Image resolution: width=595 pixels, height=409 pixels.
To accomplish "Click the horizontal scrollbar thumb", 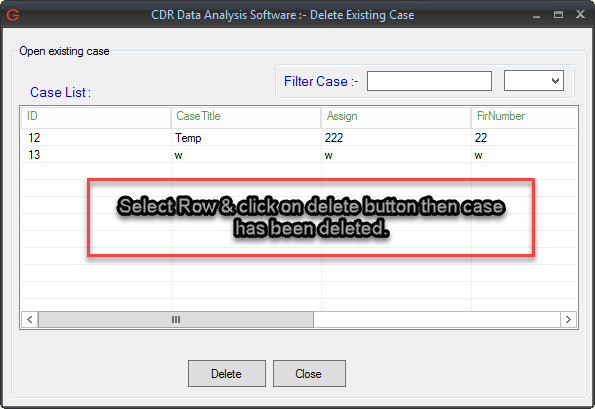I will point(176,319).
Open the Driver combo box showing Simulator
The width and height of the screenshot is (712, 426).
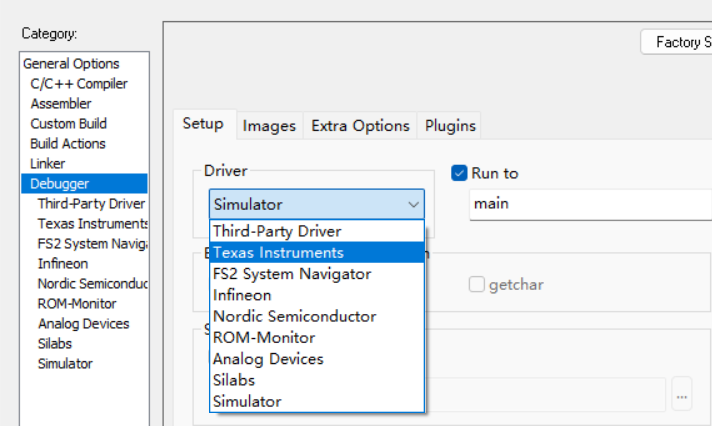[316, 204]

◇ ◇ ◇ ◇

WORK INSTRUCTIONS: Retype, exactly and only, the lines from the one containing "The width and" through the end of the entries, both ends included, and omit all pictures.

RESULT OF THIS TASK:
The width and height of the screenshot is (712, 426).
[316, 204]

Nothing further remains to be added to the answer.